Он был кряжистый, седеющий, с тёмными глазами и старым рубцом через бровь ещё с Гражданской, и стоял ровно, потому что стоять ровно ещё мог. Ходить он теперь мог тоже, но иначе, и это было видно с третьего шага.

Воронин не спросил, годен ли он.

В списке стало четырнадцать. В городе из них было восемь, и из восьми двое ходили через ночь, а один третьи сутки не спал. При таком счёте вопрос о годности не задают. Его задают, когда есть кем заменить.

Под землёй Дед первым делом обошёл всё, до чего мог дойти.

Он прошёл штольню от завала до второго выхода, спустился к воде и поднялся обратно, потрогал крепь в двух местах и постоял у сквозняка, соображая, откуда тянет. Потом сел там, где тянуло, и стал мять в пальцах самокрутку, не зажигая её и не прикуривая ни у кого. Такая у него была манера: пока не додумает, не зажжёт.

Спрашивал он в тот вечер один раз, и спрашивал не то, что спрашивают вернувшиеся.

Он не спросил, кого нет. Он спросил, где кто, — и пошёл по старому порядку номеров, как ходил бы по нему на построении.

— А Третьяк наш где ходит?

— На юге. Не отвечает с сентября.

— Кондратьева куда дели?

— За рекой, на левом берегу. Ушёл шестого.

— Калинкин с вами вернулся?

— Вывезен раненым в сентябре. В списке стоит.

— Гридя хоть жив-здоров?

— Здесь. Спит вторые сутки за все прошлые.

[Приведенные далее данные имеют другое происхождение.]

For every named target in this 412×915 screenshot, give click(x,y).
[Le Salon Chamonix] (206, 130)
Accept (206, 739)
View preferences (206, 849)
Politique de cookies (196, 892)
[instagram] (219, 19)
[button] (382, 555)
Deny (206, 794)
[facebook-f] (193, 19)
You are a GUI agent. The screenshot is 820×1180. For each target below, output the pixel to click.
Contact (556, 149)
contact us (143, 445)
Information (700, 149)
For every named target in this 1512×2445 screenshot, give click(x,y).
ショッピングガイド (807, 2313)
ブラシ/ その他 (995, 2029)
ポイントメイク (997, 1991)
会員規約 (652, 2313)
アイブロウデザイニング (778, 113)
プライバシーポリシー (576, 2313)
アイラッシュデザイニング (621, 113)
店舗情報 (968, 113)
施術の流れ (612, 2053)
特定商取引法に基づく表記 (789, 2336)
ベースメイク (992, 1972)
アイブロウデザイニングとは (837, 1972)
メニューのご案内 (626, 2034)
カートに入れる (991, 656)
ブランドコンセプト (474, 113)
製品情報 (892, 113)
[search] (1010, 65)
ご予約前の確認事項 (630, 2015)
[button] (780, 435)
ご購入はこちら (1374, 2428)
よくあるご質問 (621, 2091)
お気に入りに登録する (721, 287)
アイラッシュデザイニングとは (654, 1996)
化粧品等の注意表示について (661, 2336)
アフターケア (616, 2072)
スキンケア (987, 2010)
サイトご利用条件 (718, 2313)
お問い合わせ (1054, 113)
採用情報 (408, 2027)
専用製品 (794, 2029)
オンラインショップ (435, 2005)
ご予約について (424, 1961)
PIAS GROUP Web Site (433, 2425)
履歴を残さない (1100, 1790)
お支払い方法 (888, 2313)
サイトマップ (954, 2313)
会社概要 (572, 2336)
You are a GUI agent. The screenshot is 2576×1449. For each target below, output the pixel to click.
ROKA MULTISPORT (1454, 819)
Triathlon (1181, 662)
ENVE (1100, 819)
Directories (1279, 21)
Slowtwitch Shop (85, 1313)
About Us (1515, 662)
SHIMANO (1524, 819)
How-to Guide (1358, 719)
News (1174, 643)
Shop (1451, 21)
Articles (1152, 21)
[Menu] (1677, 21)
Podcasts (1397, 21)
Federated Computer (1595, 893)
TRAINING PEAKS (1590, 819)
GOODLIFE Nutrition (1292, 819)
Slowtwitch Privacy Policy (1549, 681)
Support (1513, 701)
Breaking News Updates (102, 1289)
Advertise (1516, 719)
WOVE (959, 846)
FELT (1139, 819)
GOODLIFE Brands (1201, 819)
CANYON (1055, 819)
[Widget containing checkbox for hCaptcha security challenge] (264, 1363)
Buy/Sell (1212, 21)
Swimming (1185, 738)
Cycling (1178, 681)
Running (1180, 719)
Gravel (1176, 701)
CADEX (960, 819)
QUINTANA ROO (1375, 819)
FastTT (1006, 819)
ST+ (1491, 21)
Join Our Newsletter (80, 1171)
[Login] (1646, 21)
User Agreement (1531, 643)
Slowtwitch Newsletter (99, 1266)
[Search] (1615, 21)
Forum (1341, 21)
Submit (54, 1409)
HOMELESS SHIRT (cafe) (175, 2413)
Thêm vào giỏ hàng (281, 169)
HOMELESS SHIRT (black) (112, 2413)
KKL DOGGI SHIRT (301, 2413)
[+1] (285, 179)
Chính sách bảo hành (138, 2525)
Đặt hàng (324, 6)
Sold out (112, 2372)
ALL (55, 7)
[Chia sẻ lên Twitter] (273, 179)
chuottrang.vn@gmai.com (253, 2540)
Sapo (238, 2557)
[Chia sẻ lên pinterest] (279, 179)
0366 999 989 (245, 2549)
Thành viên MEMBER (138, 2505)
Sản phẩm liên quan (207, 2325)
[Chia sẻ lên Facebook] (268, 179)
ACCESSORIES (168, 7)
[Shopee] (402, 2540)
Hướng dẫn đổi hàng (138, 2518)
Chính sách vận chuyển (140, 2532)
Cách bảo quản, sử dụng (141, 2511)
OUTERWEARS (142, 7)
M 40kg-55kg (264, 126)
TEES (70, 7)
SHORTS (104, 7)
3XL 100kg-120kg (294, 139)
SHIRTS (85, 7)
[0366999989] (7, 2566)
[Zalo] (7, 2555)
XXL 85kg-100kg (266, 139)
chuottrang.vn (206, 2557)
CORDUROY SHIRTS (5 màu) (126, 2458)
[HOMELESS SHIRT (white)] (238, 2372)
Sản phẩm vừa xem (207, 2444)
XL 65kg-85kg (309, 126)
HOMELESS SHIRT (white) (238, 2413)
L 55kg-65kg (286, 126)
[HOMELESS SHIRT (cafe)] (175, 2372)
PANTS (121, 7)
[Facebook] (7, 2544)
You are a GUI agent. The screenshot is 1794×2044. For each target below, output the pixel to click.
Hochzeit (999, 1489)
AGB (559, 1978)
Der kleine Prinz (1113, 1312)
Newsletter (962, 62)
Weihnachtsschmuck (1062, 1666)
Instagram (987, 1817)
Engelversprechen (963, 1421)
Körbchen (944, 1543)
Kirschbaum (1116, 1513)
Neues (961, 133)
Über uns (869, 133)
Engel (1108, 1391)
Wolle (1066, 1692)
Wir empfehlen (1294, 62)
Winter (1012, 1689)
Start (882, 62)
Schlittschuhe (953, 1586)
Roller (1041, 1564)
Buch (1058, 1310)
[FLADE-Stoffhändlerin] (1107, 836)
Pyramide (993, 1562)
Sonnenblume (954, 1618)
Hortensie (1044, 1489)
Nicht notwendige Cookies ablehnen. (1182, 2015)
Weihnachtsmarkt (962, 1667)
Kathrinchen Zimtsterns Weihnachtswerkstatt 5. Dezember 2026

На этом он принял ответы и больше не спрашивал, и Воронин не сразу понял, отчего вопросы вышли такие. Вопрос «кого нет» в этой части был не про то. Живы были все, кого он назвал, и никого из них не было на месте, и слово, которым это называлось, было не «потери», а «разнесло».

К Кострову Дед приглядывался и не сказал ему ни слова.

Он смотрел, как тот перед выходом проверяет стену костяшками, как вытряхивает из каски крошку, как называет направления не сторонами света, а цехами, — и сказал о нём одному Воронину и коротко: чужой сержант ходит правильно, а таких обыкновенно теряют первыми, потому что на них всё держится и их за это не берегут.

На вторые сутки он подошёл к столу, где лежала схема Серова.

— Дозвольте посмотреть, командир.

Он смотрел долго. Схема была рабочая, перечёркнутого на ней прибавилось за три недели немного, а рядом лежал журнал выходов — двенадцать строк с часами, последняя позавчерашняя.

— Ходите хорошо, — сказал он наконец. — Только всё в один час.

Воронин сверился с журналом.

Выход в первом часу. Второй выход в первом часу. Третий — в половине первого, и это было единственное исключение за три недели, и оно объяснялось погодой.

— Час выбирали не наугад. В первом часу у них смена постов и меньше ракет.

— Так и я про то же. — Дед не спорил и не поучал; он говорил тем ровным полтавским говором, каким объясняют, где течёт крыша. — Вы выбрали правильно. И потому третью неделю ходите правильно, и всё в одну дырку. Хто на вас смотрит, тому и считать нечего.

— А место? — спросил Воронин. — Место всякий раз другое.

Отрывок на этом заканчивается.